I don’t know. I have no idea. I think we have to refresh [the genre]. We are only on our fourth episode, but I think it’s being refreshed. I do think that one of the things that is interesting [in the series] is the relationship between these people. Even though the parents are divorced, it is more them thrown into the world on their own than it is about their resentment of each other. So far the writers haven’t had much problem writing stories for us.

Did you know Henry Winkler back in the 1970s when he was on “Happy Days” and you were making movies such as “Grease”?

We had mutual friends, but I don’t think I had seen him much over the years. We did know each other way back in the day as acquaintances, and we liked each other, which was nice, but we had never worked together before.

After your sitcoms failed, you opted to leave Los Angeles and go back to New York.

I had to rebuild my life after that -- my personal life, my financial life, every aspect of my life. This was in 1980, and I went back to the stage and my life changed dramatically in every way, and ironically from that life change and career change, I came back to acting on film in another direction.

It took me about nine months or a year to figure out what I should do with myself.
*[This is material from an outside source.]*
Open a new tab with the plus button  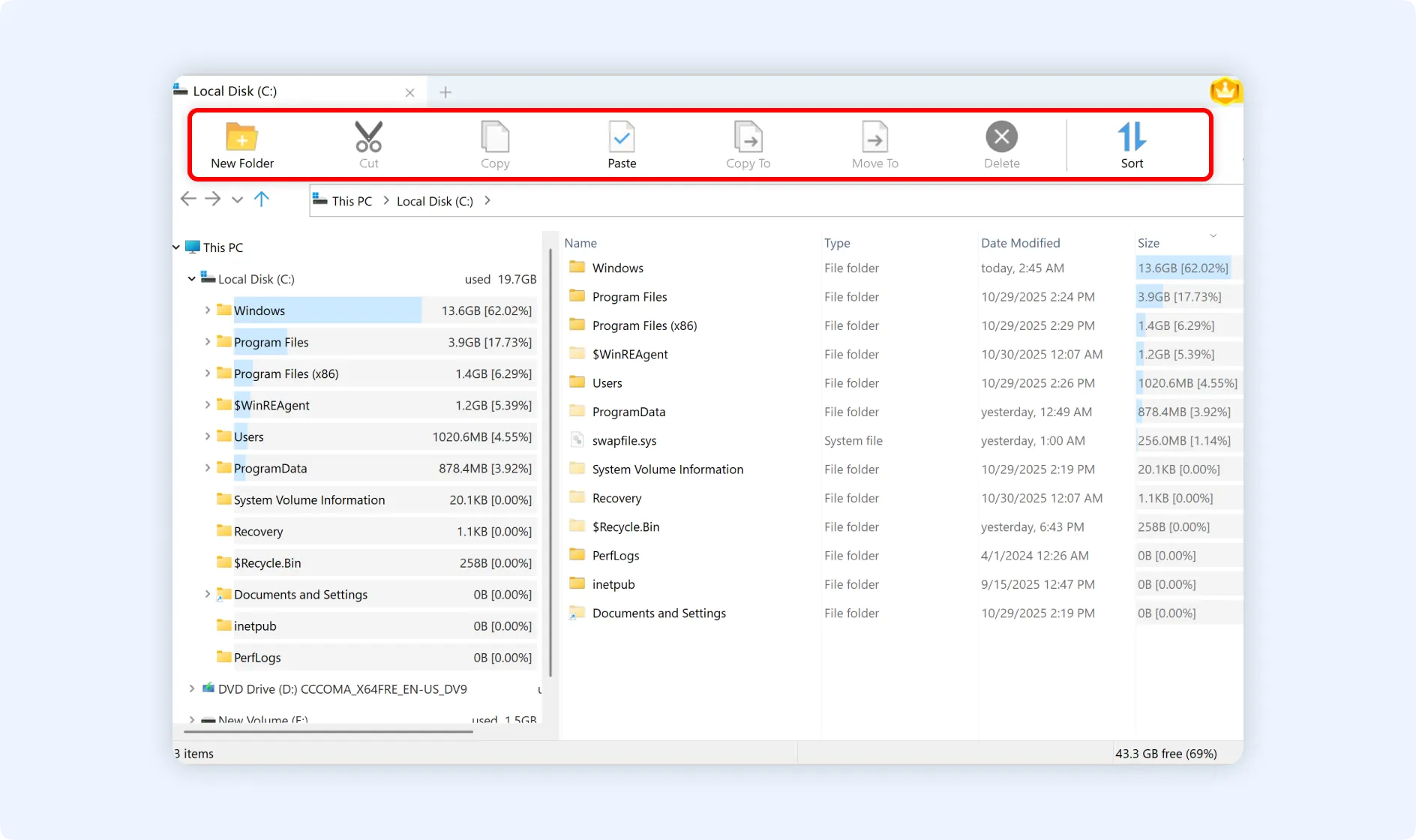[x=445, y=92]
I didn’t want to go back to where I had been and be discontent and “successful.” I had an opportunity to do what I wanted to do, and I wrote letters to three [theater producers] -- Ted Mann at Circle in the Square, Joe Papp at the Public and Arvin Brown at the Long Wharf Theater -- all of whom I had known in the past and worked with. I told them what I wanted to do, and I had a meeting with each of them. It was Arvin who contacted me and said, “You can do ‘Joe Egg.’ ” I read the play and said, “Don’t dangle this in front of me unless you are really serious, because I would love to do it.” That’s how it started.